KUTIPAN TEKS:

KEBERADAAN PERMUKIMAN LIAR DALAM TATA RUANG KOTA

BAB I
PENDAHULUAN

1.1 Latar Belakang
Salah satu masalah yang dihadapi negara-negara berkembang dewasa ini adalah pertumbuhan penduduk yang sangat pesat terutama pada daerah perkotaan. Meningkatnya jumlah penduduk kota ini terjadi bukan hanya disebabkan oleh pertumbuhan penduduk kota secara alamiah tetapi juga akibat arus perpindahan penduduk dari desa ke kota. Migrasi dari desa ke kota berkembang pesat karena kurangnya pembangunan di desa akibat dari sentralisasi pembangunan di kota dan daya tarik ekonomi serta status sosial kota yang lebih tinggi.
Perpindahan penduduk dari desa ke kota tersebut tidak diimbangi oleh ketersediaan lapangan kerja yang sesuai dengan kemampuan para migran, sehingga mempengaruhi perekonomiannya. Kondisi perekonomian yang tidak memadai memaksa  penduduk memanfaatkan lahan kosong seperti jalur-jalur hijau dan daerah pinggiran sungai untuk membangun tempat bermukim. Permukiman liar di sepanjang pinggiran sungai di perkotaan banyak dijumpai terutama karena sungai dianggap dapat memenuhi beberapa kebutuhan seperti kebutuhan akan lahan/tempat tinggal serta kebutuhan akan air. Pemukim membangun tempat tinggal di sepanjang pinggiran sungai yang seharusnya dibiarkan kosong karena memang peruntukannya sebagai ruang terbuka hijau. Pemukim di sana dengan mudah dapat memanfaatkan air sungai, baik untuk minum, memasak, mandi, mencuci bahkan sungai sebagai tempat buang kotoran dan buang sampah.

CATATAN UNTUK DIOLAH:

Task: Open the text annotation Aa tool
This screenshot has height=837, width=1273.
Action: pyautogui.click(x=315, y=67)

---

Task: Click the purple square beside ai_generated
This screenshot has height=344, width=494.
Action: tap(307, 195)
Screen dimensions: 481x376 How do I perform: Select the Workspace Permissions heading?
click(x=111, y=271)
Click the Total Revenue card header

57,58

* * *

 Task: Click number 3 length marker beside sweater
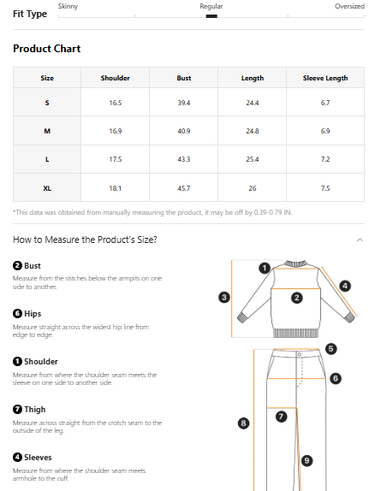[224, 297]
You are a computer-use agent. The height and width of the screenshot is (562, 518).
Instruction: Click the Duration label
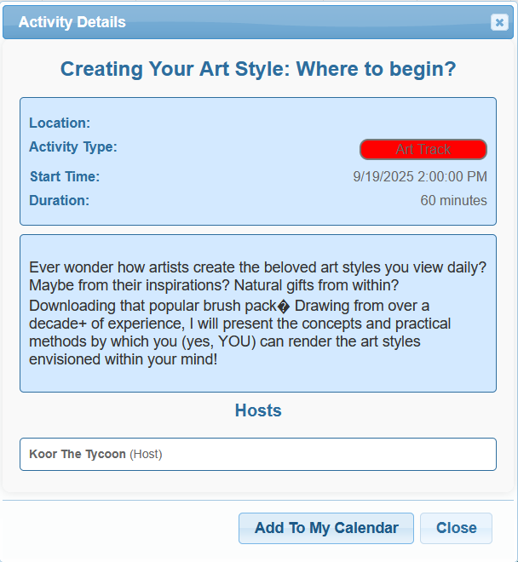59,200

SOAL LATIHAN 1: Tulis ulang seluruh teks tentang permukiman liar di perkotaan tanpa mengubah satu kata pun.
SOAL LATIHAN 2: Ubah catatan mulai dari baris yang memuat "Task: Open the text annotation Aa tool" sampai baris yang memuat "Action: pyautogui.click(x=315, y=67)" menjadi CSV dua kolom bernama perintah dan jawaban, satu baris untuk tiap perintah beserta jawabannya. Apit setiap isian dengan tanda petik dan ganti pergantian baris di dalamnya dengan spasi.

HASIL LATIHAN 1:
KEBERADAAN PERMUKIMAN LIAR DALAM TATA RUANG KOTA

BAB I
PENDAHULUAN

1.1 Latar Belakang
Salah satu masalah yang dihadapi negara-negara berkembang dewasa ini adalah pertumbuhan penduduk yang sangat pesat terutama pada daerah perkotaan. Meningkatnya jumlah penduduk kota ini terjadi bukan hanya disebabkan oleh pertumbuhan penduduk kota secara alamiah tetapi juga akibat arus perpindahan penduduk dari desa ke kota. Migrasi dari desa ke kota berkembang pesat karena kurangnya pembangunan di desa akibat dari sentralisasi pembangunan di kota dan daya tarik ekonomi serta status sosial kota yang lebih tinggi.
Perpindahan penduduk dari desa ke kota tersebut tidak diimbangi oleh ketersediaan lapangan kerja yang sesuai dengan kemampuan para migran, sehingga mempengaruhi perekonomiannya. Kondisi perekonomian yang tidak memadai memaksa  penduduk memanfaatkan lahan kosong seperti jalur-jalur hijau dan daerah pinggiran sungai untuk membangun tempat bermukim. Permukiman liar di sepanjang pinggiran sungai di perkotaan banyak dijumpai terutama karena sungai dianggap dapat memenuhi beberapa kebutuhan seperti kebutuhan akan lahan/tempat tinggal serta kebutuhan akan air. Pemukim membangun tempat tinggal di sepanjang pinggiran sungai yang seharusnya dibiarkan kosong karena memang peruntukannya sebagai ruang terbuka hijau. Pemukim di sana dengan mudah dapat memanfaatkan air sungai, baik untuk minum, memasak, mandi, mencuci bahkan sungai sebagai tempat buang kotoran dan buang sampah.

HASIL LATIHAN 2:
perintah,jawaban
"Task: Open the text annotation Aa tool This screenshot has height=837, width=1273.","Action: pyautogui.click(x=315, y=67)"